Coron's economy has reinvented itself more than once. During the Japanese occupation, manganese mining at Singay Mines in Barangay San Nicolas provided the dominant industry. After the war, commercial fishing drove prosperity through the 1970s and into the 1990s -- until blast fishing and sodium cyanide poisoning gutted the marine ecosystem and the catch collapsed. Rattan weaving declined in parallel as raw materials grew scarce. Tourism stepped into the vacuum, and the shift was dramatic. The lagoons, limestone cliffs, and crystal-clear lakes of Coron Island now anchor an industry that supports the municipality's population of roughly 69,000 people. Kayangan Lake, ringed by jagged karst walls, has become one of the most photographed sites in the Philippines. The Francisco B. Reyes Airport connects Coron to Manila, Cebu, and Angeles City, funneling visitors into a town that just decades ago had little reason to expect them.

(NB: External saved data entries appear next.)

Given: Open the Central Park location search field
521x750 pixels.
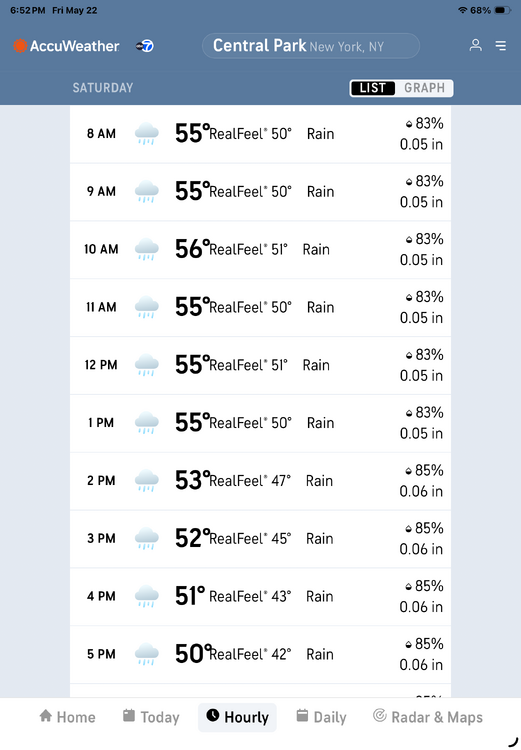Looking at the screenshot, I should (x=311, y=46).
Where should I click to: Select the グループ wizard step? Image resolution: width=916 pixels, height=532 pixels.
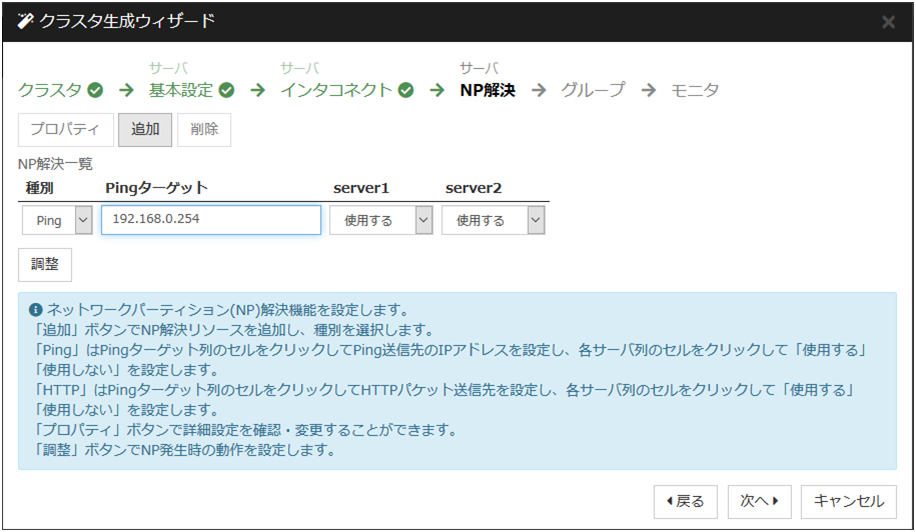pos(593,90)
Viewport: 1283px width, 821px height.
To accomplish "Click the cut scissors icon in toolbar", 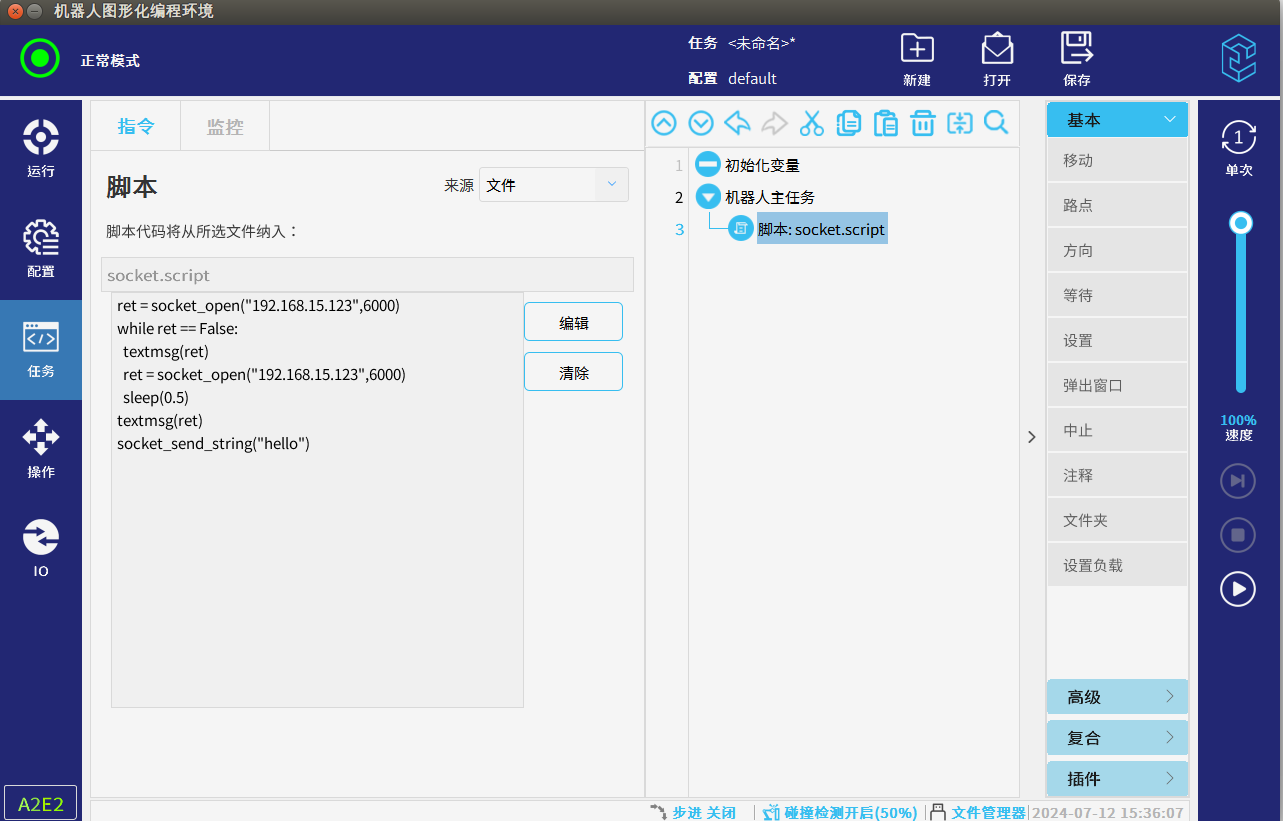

Seven Sins and a Blue Park

Just offshore from Coron's coast, seven small limestone islets rise from the water like a scattered handful of emeralds. This is Siete Pecados -- the Seven Sins -- a marine park that earned the Blue Park Award from the Marine Conservation Institute in April 2024, one of only three marine protected areas in the Philippines to receive the honor. Founded in 2005 with support from the United States Agency for International Development, Siete Pecados shelters a dense concentration of coral species and reef fish in remarkably shallow, accessible water. Snorkelers float above staghorn coral and giant clams while jackfish school in silver columns below. The award recognized Coron's broader conservation network across the Calamian Islands, a system that has managed to balance growing tourist pressure with genuine habitat protection -- no small achievement in a region where the scars of blast fishing are still visible on older reef structures.

Islands at the Crossroads

Coron municipality occupies the eastern half of Busuanga Island, the entirety of Coron Island, and roughly 50 smaller islets stretching from Tara Island in the northeast to Canipo Island in the south. Together they form the heart of the Calamian Archipelago, a chain that separates the South China Sea from the Sulu Sea. The geography creates a natural meeting point for marine currents, which enriches the surrounding waters and supports the biodiversity that makes the area remarkable. On Coron Island, the UNESCO World Heritage Tentative List includes the Coron Island Natural Biotic Area, recognized for its lakes, limestone formations, and endemic species. The town celebrates its patron saint, Augustine, every August 28, a fiesta that fills the Poblacion barangays with processions and music. For all its growing international reputation, Coron remains a place where fishing boats still outnumber dive boats in the harbor at dawn.

From the Air

Coron is located at 11.998N, 120.205E in the Calamian Archipelago of northern Palawan. From altitude, the municipality occupies the eastern portion of Busuanga Island, with Coron Island visible to the south. The limestone karst formations and lagoons of Coron Island are distinctive from above. Francisco B. Reyes Airport (RPSD) serves the area. The surrounding waters of the South China Sea and Sulu Sea provide dramatic contrast against the green islands. Best viewed at 5,000-10,000 feet for island chain perspective.